The mission is being carried out in coordination and collaboration with its creator, NGO "Associazione Fatebenefratelli per i Malati Lontani" (AFMAL), and the Italian Air Force, Alenia Aeronautica, the Italian Army, the Ministry of Health, volunteers and private Italian firms. A total of 60 doctors, paramedics, pilots and logistical support personnel will be participating.
The mission will have medical equipment at its disposal for endoscopic digestive surgery and laboratory testing, and courses will be held for local doctors. The training aspect will be one of the mission's strong-points. Its two-week duration will include a seminar for local doctors and paramedics on emergency cardio-pulmonary resuscitation and the use of new surgical techniques for abdominal and laparoscopic surgery. Specialised military medical personnel from Air Force course in Aeronautic and Space medicine will train Malian physicians in typical pathologies in heavily distressed and tropical areas. The theme of infectious diseases is a particularly resonant one, and the Italian Cooperation, in close collaboration with the Health Ministry's Advanced Institute for Health Studies, is committed to the creation of an eye clinic at the Gaò Hospital through the construction of an ophthalmology department, the installation of eye surgery equipment, and a testing lab where Italian and Malian doctors will collaborate on the treatment and study of related pathologies.
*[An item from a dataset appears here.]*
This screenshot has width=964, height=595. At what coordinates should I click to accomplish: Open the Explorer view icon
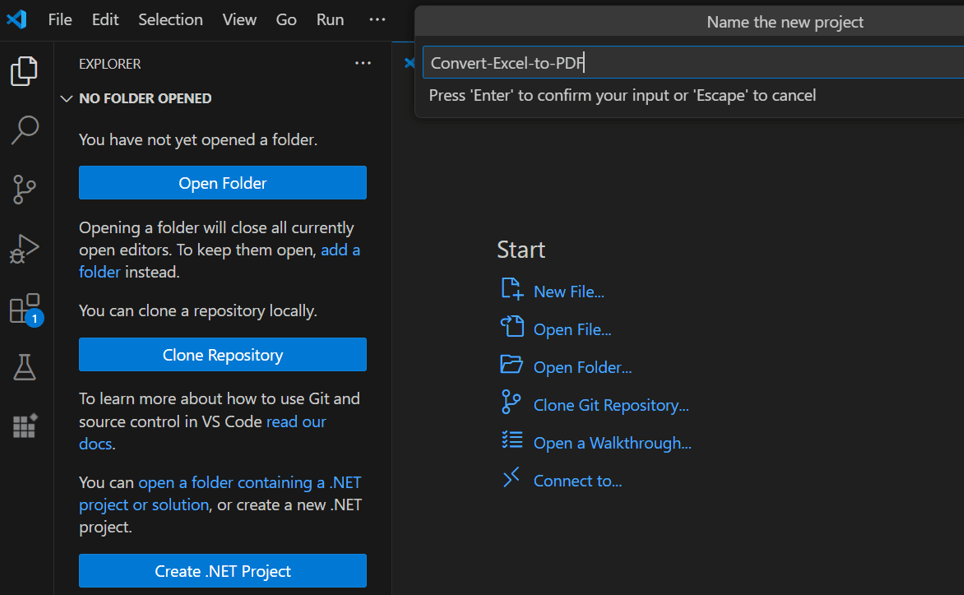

The medical and paramedical, civil and military personnel involved will leave on 24 November from the Pratica di Mare (Rome) airport and work at the Gaò hospital on the Niger river near the border with Nigeria.
The equipment, supplies and personnel will arrive in Africa with a C-130J transport plane of the 46th Pisa Brigade and the new C-27J transport plane of Alenia Aeronautica.
The oculists are from the Hospitals Fatebenefratelli San Pietro of Rome, Isola Tiberina, and San Giovanni di Dio in Seville (Spain), San Camillo in Rome and the Italian Air Force medical facilities. They will operate together in Mali, for example, on removing cataracts, which in various forms strike nearly 80% of the people in Sub-Saharan Africa. AFMAL has been active in this sector in Mali since 2003, and since 2004 with the collaboration of the Air Force. It has carried out ten missions resulting in over 19,000 examinations and 3,600 cataract operations. Operating alongside are surgeons and anaesthesiologists from the military medical facilities of both the Air Force and the Army, Rome's new Itor Clinic, the Universities of Rome "La Sapienza" and "Tor Vergata" at Fatebenefratelli, and from Vanderbildt University in Tennessee (US).